Instructions to follow:
Scan the records below for the line with "Política de Cookies (132, 617)" and the line with "Sort: End Date (179, 279)", and retype that range exactly, both ends included, pictures excepted.

Records supplied:

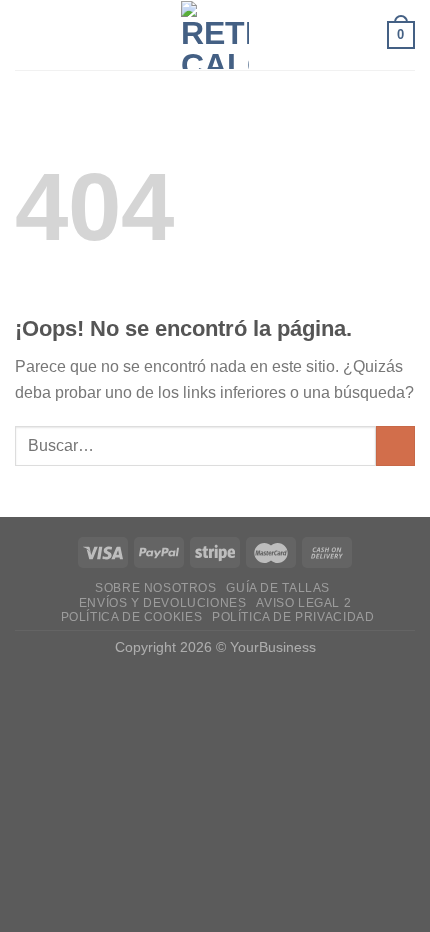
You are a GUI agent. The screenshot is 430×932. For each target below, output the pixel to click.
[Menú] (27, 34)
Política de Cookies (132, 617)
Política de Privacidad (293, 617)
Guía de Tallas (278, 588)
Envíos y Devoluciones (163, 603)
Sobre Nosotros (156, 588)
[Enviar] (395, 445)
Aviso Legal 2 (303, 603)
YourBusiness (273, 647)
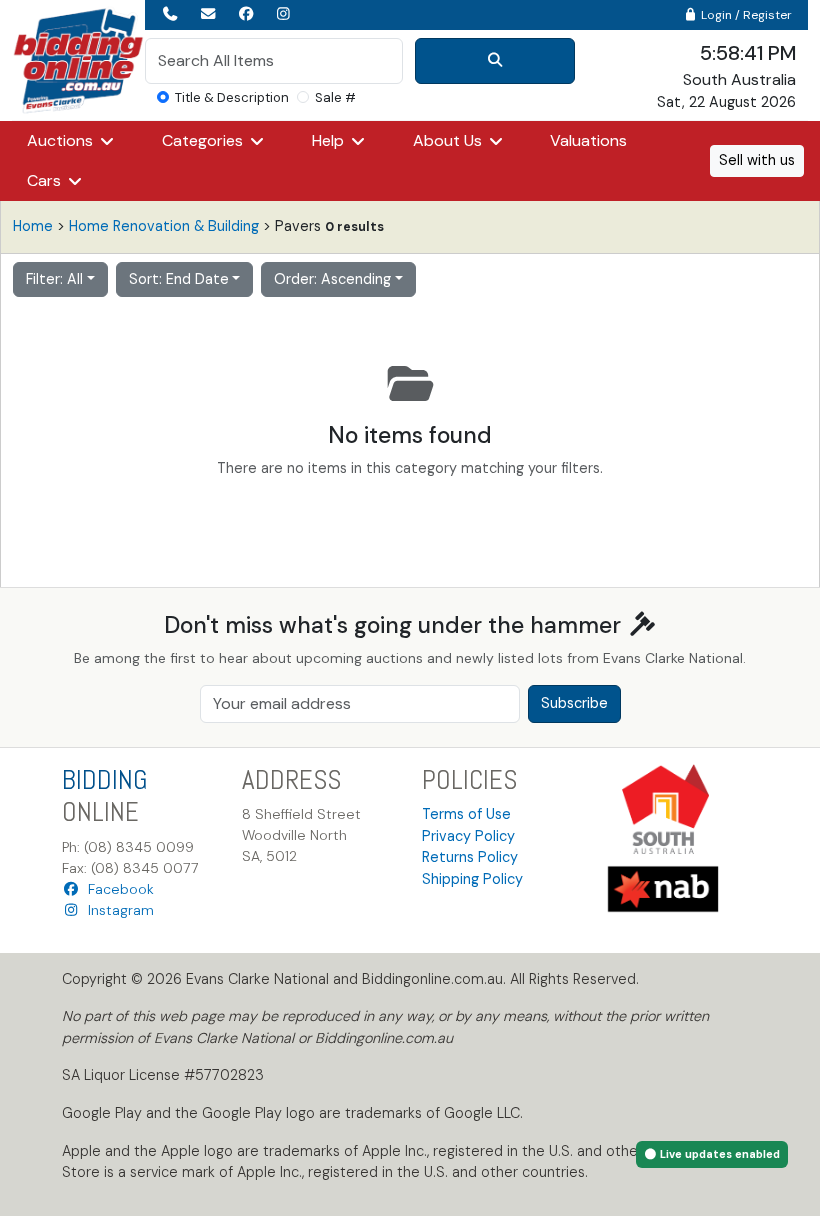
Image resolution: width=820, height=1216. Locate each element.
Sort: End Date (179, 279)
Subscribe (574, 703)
* * *
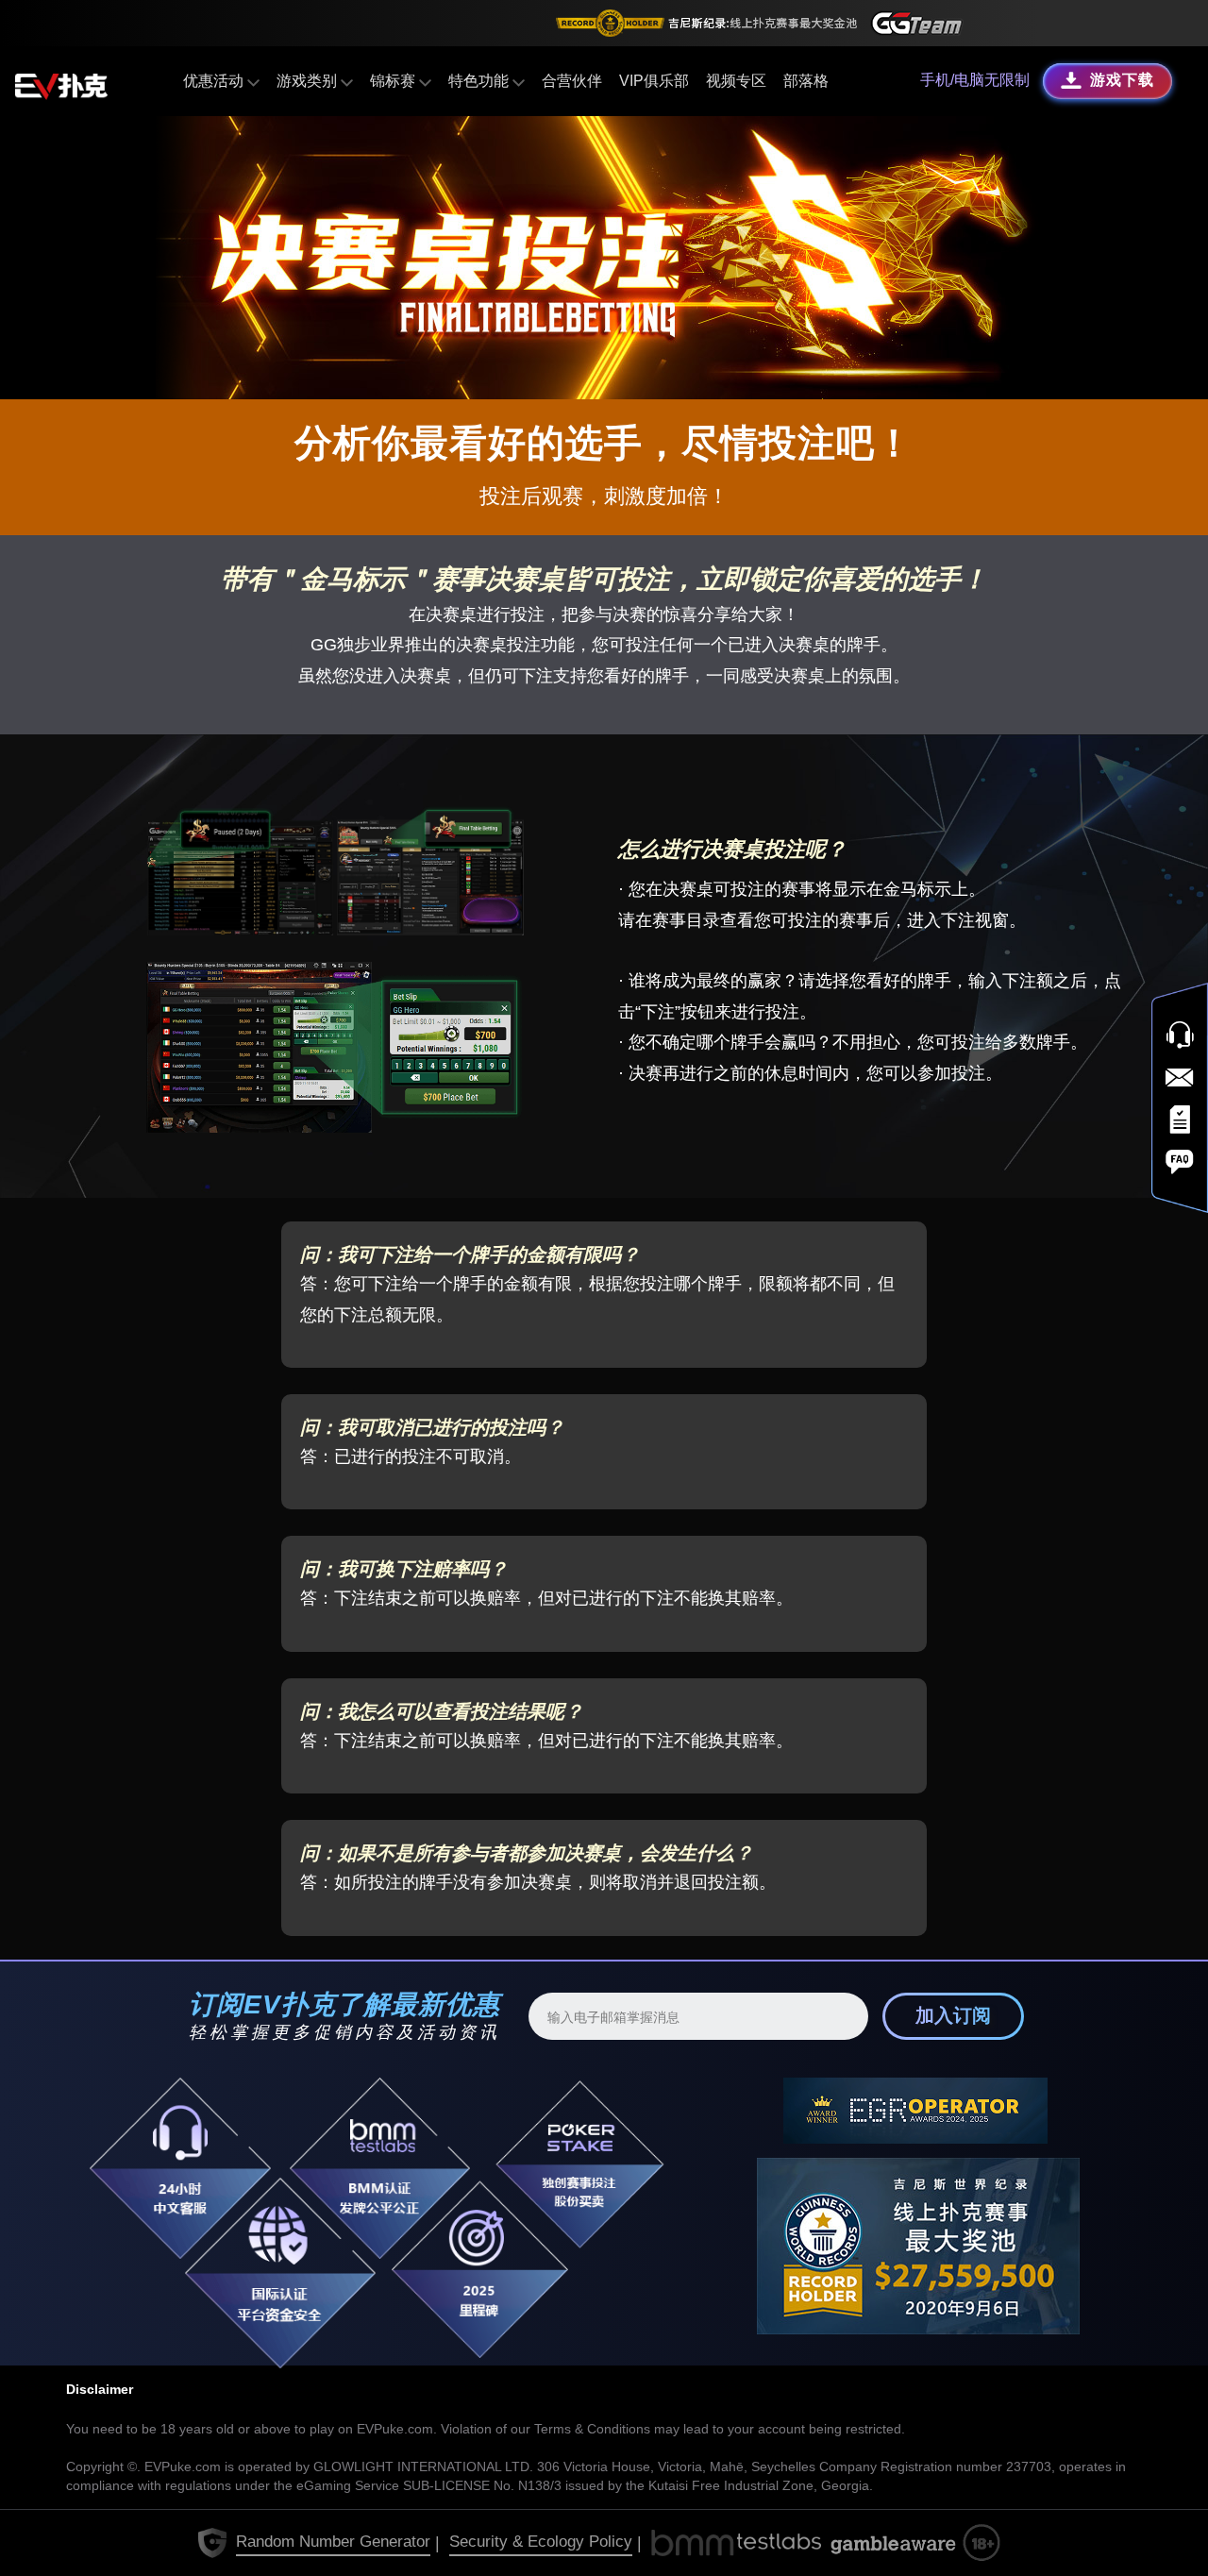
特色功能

Answer to this problem:
Política de Cookies (132, 617)
Política de Privacidad (293, 617)
Guía de Tallas (278, 588)
Envíos y Devoluciones (163, 603)
Sobre Nosotros (156, 588)
[Enviar] (395, 445)
Aviso Legal 2 (303, 603)
YourBusiness (273, 647)
Image resolution: width=820, height=1216. Locate each element.
Sort: End Date (179, 279)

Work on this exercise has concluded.